Trading-off price for data quality to achieve fair online allocation
This work addresses fairness in online allocation for decision-makers who cannot directly observe protected attributes, offering a practical solution by trading off cost for data quality, though it is incremental in combining bandit and allocation problems.
The paper tackles the problem of online allocation with long-term fairness constraints when protected attributes are unobserved, by allowing the purchase of data from varying quality sources to estimate these attributes. The authors propose an algorithm that jointly selects data sources and performs allocations, achieving a regret bound of O(√T) and adapting to different fairness notions.

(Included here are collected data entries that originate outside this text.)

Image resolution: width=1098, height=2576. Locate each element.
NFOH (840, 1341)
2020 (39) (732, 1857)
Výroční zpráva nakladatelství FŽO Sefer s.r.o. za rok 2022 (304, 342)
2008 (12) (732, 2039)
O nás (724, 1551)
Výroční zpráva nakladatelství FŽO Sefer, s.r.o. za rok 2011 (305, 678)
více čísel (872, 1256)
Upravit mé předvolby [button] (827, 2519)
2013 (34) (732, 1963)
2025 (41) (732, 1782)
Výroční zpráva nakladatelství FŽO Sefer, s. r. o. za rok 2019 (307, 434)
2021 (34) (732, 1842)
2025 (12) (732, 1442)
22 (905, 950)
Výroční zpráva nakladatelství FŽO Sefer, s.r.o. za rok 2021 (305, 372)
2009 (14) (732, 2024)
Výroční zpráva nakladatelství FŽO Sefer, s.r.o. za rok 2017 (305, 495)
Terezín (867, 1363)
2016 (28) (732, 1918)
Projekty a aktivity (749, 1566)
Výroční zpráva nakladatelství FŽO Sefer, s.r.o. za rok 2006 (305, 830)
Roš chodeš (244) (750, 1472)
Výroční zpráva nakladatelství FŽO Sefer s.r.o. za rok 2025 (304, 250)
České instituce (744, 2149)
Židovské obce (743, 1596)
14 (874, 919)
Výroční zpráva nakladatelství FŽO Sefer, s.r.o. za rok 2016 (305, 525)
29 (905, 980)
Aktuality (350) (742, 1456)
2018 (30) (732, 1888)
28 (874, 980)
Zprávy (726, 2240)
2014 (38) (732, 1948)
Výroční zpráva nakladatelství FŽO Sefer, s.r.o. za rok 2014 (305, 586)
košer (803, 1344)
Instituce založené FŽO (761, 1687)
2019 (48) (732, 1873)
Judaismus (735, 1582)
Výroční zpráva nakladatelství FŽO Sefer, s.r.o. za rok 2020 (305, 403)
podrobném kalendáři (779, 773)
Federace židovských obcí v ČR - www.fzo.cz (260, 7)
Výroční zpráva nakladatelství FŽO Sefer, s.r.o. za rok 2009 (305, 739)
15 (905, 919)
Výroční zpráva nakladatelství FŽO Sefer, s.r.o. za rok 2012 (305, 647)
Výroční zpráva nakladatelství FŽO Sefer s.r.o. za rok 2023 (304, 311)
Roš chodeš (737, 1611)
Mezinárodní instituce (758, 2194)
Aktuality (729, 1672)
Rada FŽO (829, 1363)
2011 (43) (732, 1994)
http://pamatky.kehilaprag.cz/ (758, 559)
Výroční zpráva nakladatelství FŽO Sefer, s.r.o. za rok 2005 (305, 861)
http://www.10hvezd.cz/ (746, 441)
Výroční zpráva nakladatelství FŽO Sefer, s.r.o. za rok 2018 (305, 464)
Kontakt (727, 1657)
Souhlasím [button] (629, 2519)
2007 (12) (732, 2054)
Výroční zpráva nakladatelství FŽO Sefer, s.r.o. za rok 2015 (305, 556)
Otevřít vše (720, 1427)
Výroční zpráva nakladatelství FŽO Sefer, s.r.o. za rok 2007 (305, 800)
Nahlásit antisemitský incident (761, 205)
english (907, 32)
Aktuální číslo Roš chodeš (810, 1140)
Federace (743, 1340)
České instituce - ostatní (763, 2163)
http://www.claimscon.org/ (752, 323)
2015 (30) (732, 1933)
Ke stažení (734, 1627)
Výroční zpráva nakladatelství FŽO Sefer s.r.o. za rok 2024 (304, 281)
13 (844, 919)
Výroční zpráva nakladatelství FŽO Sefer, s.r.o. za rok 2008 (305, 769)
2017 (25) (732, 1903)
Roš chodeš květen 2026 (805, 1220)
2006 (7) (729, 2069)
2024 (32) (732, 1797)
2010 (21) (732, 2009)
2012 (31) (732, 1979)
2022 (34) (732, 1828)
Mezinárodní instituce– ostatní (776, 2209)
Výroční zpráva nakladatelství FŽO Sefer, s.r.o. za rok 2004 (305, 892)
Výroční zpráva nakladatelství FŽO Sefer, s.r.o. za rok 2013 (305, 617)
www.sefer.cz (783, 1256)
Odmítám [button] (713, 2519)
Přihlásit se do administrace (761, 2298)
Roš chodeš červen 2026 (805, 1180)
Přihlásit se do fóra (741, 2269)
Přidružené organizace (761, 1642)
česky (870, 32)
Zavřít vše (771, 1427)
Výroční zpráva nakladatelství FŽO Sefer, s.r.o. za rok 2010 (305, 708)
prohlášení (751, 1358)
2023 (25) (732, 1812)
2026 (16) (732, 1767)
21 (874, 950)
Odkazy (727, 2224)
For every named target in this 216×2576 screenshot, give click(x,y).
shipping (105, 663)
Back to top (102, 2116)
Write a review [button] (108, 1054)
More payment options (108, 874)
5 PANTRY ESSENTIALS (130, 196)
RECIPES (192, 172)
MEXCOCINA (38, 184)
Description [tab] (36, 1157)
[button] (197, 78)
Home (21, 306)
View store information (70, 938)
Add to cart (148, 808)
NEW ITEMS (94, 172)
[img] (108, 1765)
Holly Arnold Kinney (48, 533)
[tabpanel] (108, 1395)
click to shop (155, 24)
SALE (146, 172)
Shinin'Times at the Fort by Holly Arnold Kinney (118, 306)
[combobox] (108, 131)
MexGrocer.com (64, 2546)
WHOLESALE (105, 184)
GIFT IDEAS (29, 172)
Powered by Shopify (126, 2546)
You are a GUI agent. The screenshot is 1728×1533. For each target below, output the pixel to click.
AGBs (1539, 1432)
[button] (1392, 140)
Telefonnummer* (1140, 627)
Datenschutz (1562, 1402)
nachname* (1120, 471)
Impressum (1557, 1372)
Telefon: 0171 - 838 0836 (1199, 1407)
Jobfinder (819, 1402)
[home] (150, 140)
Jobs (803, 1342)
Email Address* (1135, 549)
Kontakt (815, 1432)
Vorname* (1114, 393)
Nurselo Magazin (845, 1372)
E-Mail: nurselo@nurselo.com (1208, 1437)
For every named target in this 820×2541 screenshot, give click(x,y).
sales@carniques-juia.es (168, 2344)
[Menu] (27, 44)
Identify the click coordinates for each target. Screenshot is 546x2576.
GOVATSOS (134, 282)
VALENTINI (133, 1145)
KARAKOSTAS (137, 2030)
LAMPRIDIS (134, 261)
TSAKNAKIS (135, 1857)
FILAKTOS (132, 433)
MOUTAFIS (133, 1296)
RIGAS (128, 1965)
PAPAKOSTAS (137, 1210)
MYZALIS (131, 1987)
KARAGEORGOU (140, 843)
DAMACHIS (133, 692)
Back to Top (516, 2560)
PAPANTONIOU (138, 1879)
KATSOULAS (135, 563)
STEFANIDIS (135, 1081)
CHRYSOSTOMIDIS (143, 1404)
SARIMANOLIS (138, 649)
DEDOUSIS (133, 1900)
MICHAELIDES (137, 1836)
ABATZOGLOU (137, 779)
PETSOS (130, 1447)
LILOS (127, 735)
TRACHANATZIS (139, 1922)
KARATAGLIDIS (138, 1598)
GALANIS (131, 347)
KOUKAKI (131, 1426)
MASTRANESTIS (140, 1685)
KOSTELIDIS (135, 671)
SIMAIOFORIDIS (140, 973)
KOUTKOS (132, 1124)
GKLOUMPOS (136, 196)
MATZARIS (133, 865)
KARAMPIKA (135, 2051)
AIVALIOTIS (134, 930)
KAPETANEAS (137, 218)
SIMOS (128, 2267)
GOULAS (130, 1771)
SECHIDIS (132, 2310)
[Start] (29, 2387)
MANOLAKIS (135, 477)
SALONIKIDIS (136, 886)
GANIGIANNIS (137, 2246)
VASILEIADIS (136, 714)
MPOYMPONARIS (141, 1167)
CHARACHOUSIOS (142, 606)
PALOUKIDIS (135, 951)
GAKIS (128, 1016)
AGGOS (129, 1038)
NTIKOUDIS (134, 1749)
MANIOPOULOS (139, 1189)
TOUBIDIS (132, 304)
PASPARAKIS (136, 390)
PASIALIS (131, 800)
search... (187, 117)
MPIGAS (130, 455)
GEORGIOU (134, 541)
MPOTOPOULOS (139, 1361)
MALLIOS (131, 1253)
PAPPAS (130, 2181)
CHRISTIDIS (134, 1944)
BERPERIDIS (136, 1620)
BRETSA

We consider the problem of online allocation subject to a long-term fairness penalty. Contrary to existing works, however, we do not assume that the decision-maker observes the protected attributes -- which is often unrealistic in practice. Instead they can purchase data that help estimate them from sources of different quality; and hence reduce the fairness penalty at some cost. We model this problem as a multi-armed bandit problem where each arm corresponds to the choice of a data source, coupled with the online allocation problem. We propose an algorithm that jointly solves both problems and show that it has a regret bounded by $\mathcal{O}(\sqrt{T})$. A key difficulty is that the rewards received by selecting a source are correlated by the fairness penalty, which leads to a need for randomization (despite a stochastic setting). Our algorithm takes into account contextual information available before the source selection, and can adapt to many different fairness notions. We also show that in some instances, the estimates used can be learned on the fly.